Population Statistics: Collected from various datasets in the public domain.
Key Steps and Approach
Data Wrangling
Used pandas for data cleaning and manipulation.
Consolidated the datasets on air quality and population.
Exploratory Data Analysis
Used Matplotlib and Seaborn for visualization.
Used NumPy for statistical computations.
API Handling
Handled API requests through Requests.
Handled rate limits and optimised data retrieval operations.
Geospatial Insights
Used Leveraged Geopandas for mapping the variations of Population Density and AQI.
Key Findings
Population density is a contributing factor to air quality, although other factors like industry and agriculture are of great influence.
In some high-density cities, the air was cleaner, which implied good environmental policies.
This study reinforced the importance of sustainable urban planning and industry regulation.
Impact & Insights
This project has shown how data science techniques can be used to deliver insights into environmental problems. Results suggest the importance of a multi-faceted approach, including the use of policies, technological implementation, and sustainable methods.
Analysis of Population and Air Quality
Between August 2024 and December 2024, our team embarked on a data project that explored the correlation between air pollution and population density in major cities spread across California and Texas. Utilizing Python programming, our team combined air quality indicators and population figures to determine how urbanization affects air quality.
Project Scope
Objective
To establish the relationship between population size and density and air quality parameters.
Data Sources
Air Quality Data: It is gathered by a public API, emphasizing 10 cities in California and Texas.

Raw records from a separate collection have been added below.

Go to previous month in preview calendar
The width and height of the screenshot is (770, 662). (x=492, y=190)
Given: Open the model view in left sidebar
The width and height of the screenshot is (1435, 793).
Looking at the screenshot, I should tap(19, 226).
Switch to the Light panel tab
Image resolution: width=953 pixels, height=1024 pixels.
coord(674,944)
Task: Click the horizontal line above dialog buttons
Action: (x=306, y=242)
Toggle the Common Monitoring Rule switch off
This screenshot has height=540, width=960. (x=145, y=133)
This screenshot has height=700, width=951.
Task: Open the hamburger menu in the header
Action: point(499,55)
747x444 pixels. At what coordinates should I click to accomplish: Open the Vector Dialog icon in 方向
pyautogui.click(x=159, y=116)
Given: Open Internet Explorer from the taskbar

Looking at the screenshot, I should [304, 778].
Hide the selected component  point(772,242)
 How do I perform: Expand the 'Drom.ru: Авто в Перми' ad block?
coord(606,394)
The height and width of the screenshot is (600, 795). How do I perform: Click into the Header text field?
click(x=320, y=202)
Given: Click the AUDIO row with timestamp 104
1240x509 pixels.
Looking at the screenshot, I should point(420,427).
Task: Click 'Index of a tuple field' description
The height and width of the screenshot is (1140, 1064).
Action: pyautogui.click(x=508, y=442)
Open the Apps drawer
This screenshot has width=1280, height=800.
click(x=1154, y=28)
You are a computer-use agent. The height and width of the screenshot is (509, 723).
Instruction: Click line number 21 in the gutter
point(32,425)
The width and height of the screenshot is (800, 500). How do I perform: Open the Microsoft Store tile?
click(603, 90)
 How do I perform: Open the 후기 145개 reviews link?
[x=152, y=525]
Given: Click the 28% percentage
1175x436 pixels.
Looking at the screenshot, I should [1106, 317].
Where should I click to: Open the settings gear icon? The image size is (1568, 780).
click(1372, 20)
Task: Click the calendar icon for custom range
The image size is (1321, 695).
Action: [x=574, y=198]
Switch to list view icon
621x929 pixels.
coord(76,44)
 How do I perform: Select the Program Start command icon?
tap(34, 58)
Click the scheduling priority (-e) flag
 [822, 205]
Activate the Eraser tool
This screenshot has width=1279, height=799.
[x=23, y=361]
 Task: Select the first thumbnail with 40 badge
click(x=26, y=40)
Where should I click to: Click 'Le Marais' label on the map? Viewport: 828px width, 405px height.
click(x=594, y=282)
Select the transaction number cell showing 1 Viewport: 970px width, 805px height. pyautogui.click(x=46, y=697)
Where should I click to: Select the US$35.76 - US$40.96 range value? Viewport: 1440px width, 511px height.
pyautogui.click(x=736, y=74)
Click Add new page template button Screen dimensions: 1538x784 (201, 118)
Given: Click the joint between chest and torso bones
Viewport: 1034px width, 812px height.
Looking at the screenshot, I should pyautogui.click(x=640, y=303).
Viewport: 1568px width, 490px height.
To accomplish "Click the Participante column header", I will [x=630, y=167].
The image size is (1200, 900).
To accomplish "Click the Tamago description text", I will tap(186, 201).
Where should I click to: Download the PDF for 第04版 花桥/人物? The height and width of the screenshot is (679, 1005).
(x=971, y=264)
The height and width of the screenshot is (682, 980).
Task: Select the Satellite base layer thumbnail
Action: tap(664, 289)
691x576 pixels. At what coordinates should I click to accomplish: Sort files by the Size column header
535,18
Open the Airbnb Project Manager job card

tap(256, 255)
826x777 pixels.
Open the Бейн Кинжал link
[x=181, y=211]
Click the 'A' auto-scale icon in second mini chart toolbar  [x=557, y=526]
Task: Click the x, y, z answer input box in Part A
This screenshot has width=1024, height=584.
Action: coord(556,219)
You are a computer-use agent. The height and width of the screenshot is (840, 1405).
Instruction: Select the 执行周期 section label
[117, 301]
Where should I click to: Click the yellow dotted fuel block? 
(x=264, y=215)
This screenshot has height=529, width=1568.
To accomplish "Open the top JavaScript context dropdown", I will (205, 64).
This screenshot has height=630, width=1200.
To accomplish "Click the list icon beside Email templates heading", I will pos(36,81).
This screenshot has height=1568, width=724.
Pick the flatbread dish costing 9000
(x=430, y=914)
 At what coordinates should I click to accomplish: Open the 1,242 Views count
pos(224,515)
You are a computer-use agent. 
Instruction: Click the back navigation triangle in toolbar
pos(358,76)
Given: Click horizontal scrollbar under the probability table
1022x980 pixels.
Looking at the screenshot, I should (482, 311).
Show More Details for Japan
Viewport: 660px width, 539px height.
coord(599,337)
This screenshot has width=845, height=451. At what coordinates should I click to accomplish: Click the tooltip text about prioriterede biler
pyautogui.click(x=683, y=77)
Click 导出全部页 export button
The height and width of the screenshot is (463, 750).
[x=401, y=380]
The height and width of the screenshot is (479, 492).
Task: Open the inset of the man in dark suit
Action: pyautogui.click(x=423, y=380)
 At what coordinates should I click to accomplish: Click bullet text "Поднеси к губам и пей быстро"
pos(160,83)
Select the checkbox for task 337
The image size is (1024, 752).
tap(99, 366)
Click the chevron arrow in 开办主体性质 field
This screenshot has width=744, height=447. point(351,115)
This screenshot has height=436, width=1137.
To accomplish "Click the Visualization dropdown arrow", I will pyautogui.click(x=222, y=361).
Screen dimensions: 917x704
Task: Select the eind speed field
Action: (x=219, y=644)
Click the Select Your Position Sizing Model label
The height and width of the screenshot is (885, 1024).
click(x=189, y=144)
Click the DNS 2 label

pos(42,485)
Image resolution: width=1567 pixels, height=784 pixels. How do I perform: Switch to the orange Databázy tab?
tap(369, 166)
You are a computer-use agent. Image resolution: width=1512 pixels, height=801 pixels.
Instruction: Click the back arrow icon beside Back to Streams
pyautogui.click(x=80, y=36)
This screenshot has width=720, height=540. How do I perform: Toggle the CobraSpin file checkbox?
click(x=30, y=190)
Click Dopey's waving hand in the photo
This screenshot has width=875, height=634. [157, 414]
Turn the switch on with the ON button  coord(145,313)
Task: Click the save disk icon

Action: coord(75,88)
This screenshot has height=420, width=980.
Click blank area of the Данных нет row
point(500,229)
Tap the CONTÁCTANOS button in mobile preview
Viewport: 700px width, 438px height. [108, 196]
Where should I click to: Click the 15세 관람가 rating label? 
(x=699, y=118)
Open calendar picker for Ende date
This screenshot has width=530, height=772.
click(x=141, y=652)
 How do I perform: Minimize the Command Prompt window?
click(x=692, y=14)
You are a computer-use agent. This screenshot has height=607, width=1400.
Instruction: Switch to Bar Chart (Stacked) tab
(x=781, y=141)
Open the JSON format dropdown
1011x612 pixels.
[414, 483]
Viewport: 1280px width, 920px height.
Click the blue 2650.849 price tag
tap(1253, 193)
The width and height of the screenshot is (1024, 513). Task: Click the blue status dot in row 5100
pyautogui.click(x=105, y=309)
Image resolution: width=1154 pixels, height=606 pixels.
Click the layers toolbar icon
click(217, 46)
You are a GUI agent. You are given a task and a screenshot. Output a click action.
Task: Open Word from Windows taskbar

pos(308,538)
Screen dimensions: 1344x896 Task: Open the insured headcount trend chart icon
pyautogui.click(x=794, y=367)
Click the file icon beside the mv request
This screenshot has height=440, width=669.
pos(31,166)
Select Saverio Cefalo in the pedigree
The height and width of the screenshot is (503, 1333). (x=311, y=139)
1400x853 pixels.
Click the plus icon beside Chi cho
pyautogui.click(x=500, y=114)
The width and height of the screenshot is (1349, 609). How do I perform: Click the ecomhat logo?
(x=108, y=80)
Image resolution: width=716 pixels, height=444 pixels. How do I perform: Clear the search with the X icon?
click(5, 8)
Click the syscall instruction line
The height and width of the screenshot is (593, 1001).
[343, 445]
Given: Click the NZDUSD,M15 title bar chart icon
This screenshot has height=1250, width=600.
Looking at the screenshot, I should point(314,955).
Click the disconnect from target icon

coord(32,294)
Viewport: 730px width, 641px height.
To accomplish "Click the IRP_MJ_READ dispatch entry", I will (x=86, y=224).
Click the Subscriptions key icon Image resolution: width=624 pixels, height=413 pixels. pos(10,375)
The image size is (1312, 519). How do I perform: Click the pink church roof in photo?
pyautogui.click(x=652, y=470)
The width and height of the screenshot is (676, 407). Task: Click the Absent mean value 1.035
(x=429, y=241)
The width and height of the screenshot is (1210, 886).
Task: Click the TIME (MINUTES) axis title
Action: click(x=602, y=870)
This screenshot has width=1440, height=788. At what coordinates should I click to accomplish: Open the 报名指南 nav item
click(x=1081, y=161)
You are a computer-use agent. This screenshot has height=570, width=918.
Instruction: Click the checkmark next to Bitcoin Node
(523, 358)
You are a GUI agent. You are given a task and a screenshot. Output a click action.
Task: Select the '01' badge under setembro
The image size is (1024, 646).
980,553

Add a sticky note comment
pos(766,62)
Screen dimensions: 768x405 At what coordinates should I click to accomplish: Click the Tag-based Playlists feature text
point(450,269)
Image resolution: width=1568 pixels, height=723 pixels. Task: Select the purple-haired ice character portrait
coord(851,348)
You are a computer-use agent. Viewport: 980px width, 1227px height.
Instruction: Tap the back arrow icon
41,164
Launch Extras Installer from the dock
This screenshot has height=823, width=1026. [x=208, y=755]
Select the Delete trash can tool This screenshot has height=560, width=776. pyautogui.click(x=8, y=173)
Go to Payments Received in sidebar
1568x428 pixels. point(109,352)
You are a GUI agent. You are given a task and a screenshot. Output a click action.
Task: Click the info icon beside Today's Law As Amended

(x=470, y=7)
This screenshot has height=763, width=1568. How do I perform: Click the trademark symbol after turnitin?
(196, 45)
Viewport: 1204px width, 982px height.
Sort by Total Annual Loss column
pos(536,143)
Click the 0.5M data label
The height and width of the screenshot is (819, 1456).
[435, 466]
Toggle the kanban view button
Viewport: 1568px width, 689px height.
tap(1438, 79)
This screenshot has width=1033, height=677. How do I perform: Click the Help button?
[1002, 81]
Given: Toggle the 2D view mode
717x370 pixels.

Population Statistics: Collected from various datasets in the public domain.
Key Steps and Approach
Data Wrangling
Used pandas for data cleaning and manipulation.
Consolidated the datasets on air quality and population.
Exploratory Data Analysis
Used Matplotlib and Seaborn for visualization.
Used NumPy for statistical computations.
API Handling
Handled API requests through Requests.
Handled rate limits and optimised data retrieval operations.
Geospatial Insights
Used Leveraged Geopandas for mapping the variations of Population Density and AQI.
Key Findings
Population density is a contributing factor to air quality, although other factors like industry and agriculture are of great influence.
In some high-density cities, the air was cleaner, which implied good environmental policies.
This study reinforced the importance of sustainable urban planning and industry regulation.
Impact & Insights
This project has shown how data science techniques can be used to deliver insights into environmental problems. Results suggest the importance of a multi-faceted approach, including the use of policies, technological implementation, and sustainable methods.